Beckett
via le musicien Gérard Pesson et des extraits de son journal de 2009, publiés dans le numéro 20 de la revue Fusées.
« Deux enseignements de Beckett me viennent en même temps. Le "à quoi bon se décourager" de Malone meurt [...] et le "Try again. Fail again.
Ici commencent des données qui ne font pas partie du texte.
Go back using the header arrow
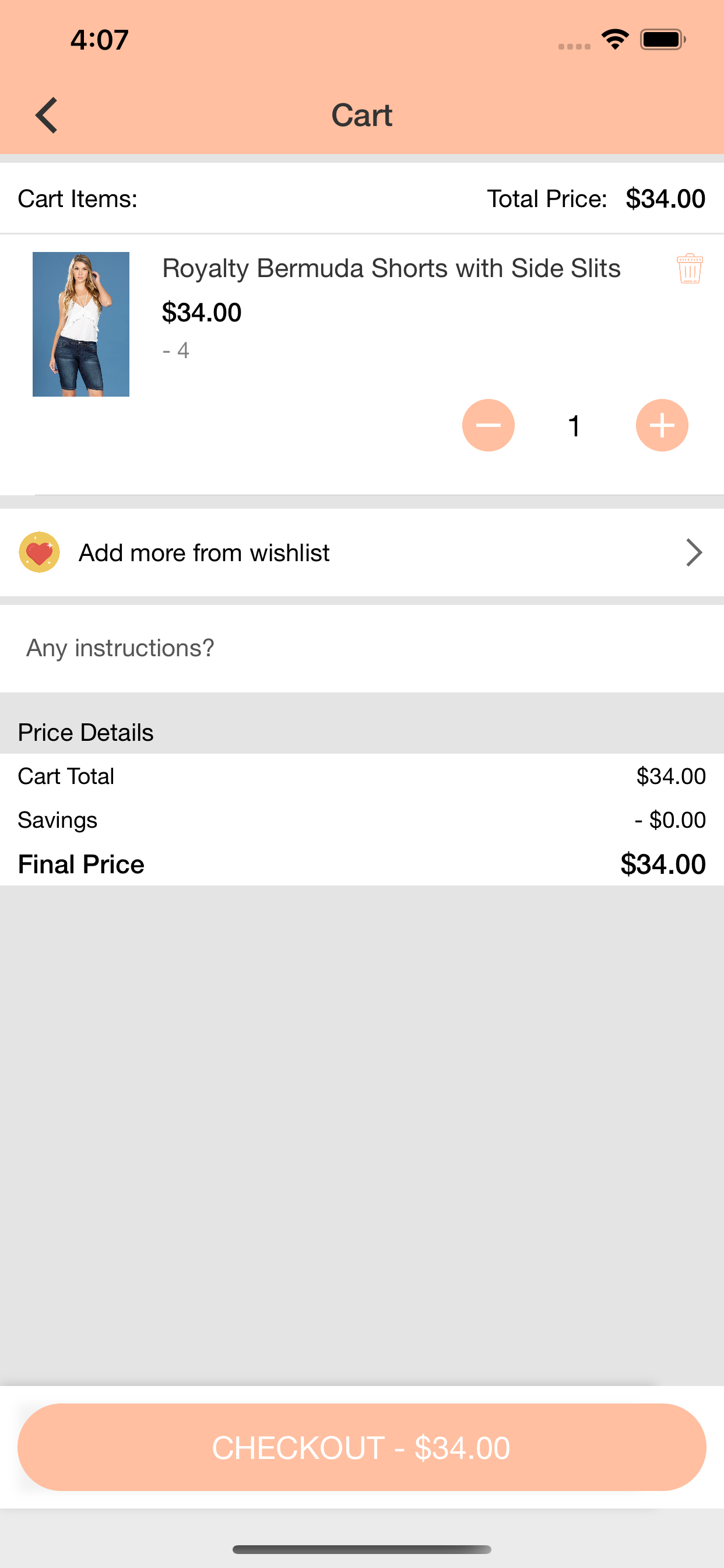This screenshot has height=1568, width=724. pyautogui.click(x=46, y=115)
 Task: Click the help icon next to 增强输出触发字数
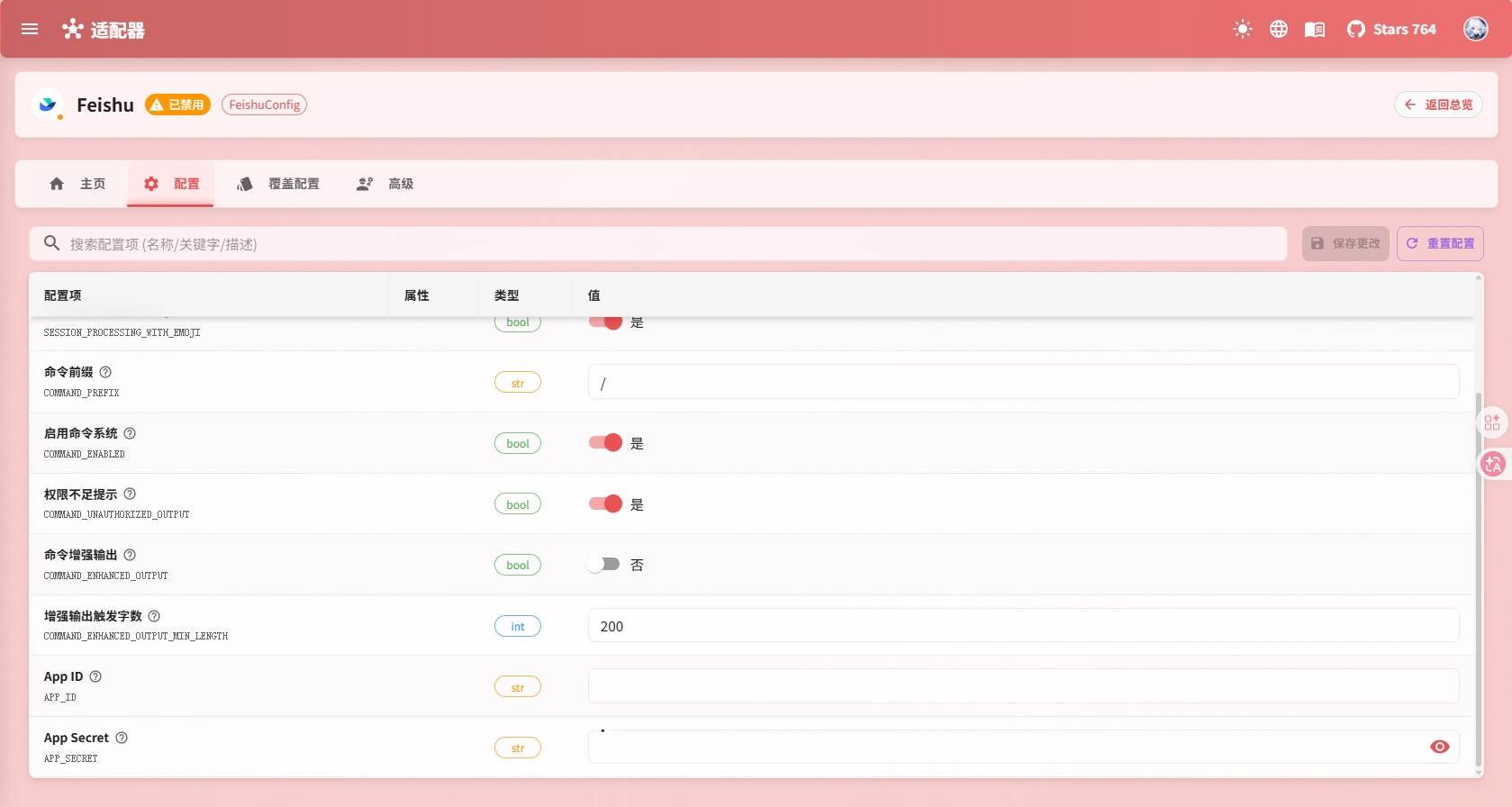154,616
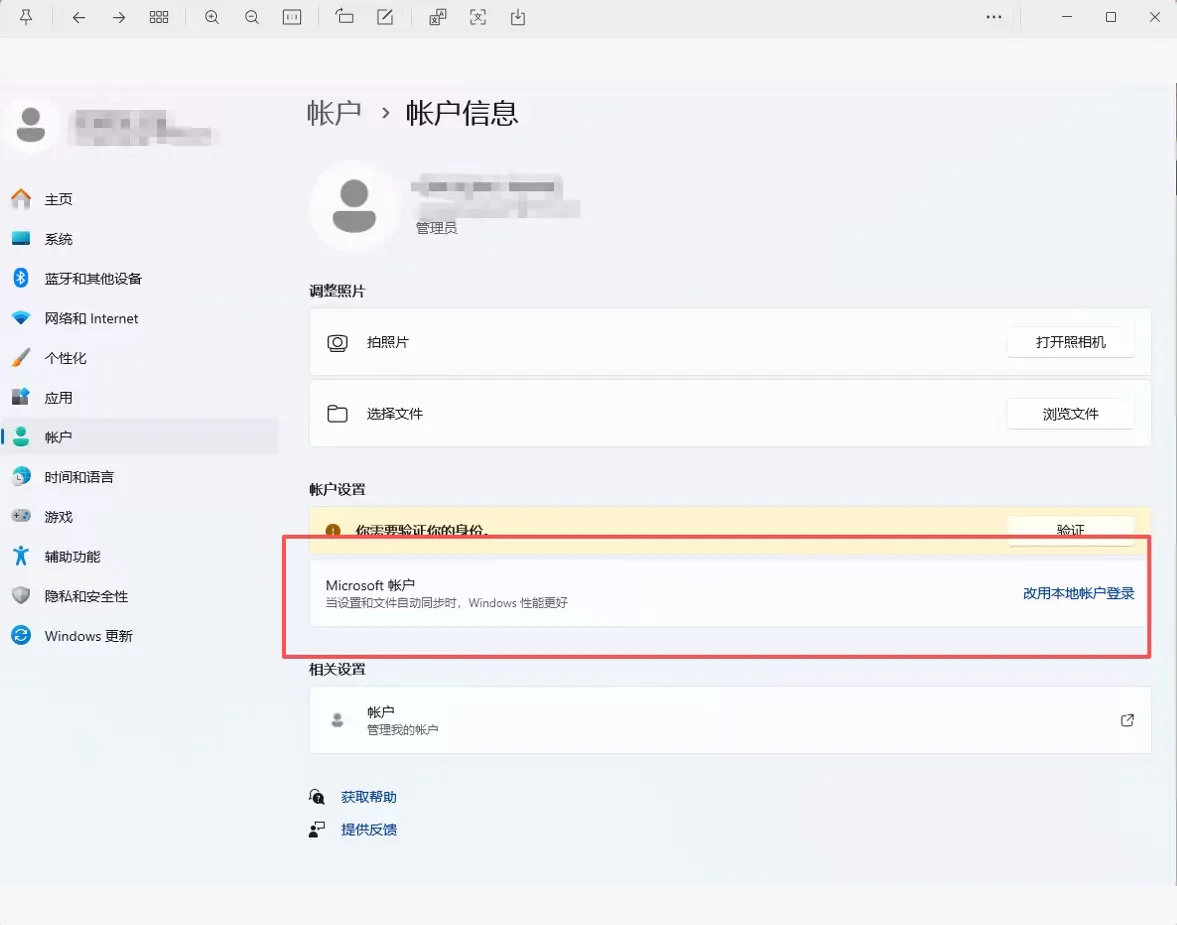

Fail better" (Worstward Ho) trouvé dans la préface de Françoise Delphy à l’édition des poèmes de Dickinson. »
→Que j’aime ces emboîtements, je lis Pesson, qui me donne Beckett qu’il a trouvé dans une édition de Dickinson que j’ai dans ma bibliothèque…
Fusées n°20
Très intéressant ce numéro de Fusées, avec des rapprochements entre les arts, musique avec Gérard Pesson, dessins et peinture avec Jeanne Gatard et Dino Fava et Jacques Jouet dont j’apprends qu’il écrit un poème par jour depuis 1992…. ce qui pourrait faire l’objet d’un feuilleton futur de Poezibao ?
Œil-de-vieux et Jacques Jouet
Terme employé par Jouet précisément dans le titre d’un de ses livres, Navet, linge, œil-de-vieux
Après quelques recherches, je découvre que l’œil-de-vieux est une lentille de forme carrée qui permet de réduire tout un espace afin d’en mieux apprécier les proportions.
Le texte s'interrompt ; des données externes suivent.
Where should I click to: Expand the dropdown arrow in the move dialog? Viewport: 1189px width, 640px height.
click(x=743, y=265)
« Depuis le 1er avril 1992, je commence et j’achève, chaque jour, un poème.
Navet, linge, œil-de-vieux représente les quatre premières années de cette activité, du 1er avril 1992 au 31 mars 1996.
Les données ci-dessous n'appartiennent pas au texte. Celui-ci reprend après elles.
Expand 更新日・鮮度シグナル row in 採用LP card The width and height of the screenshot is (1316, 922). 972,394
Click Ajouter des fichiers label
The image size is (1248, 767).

Sous mes yeux, pendant ces quatre ans, j’avais posé, sur un linge jaune et carré, premièrement un navet frais qui mettait environ un mois à sécher (sans jamais pourrir) – une fois sec, je le remplaçais par un tout neuf –
deuxièmement un œil-de-vieux. Un œil-de-vieux est une petite lentille carroyée de peintre paysagiste, qui rapetisse ce qu’elle vise.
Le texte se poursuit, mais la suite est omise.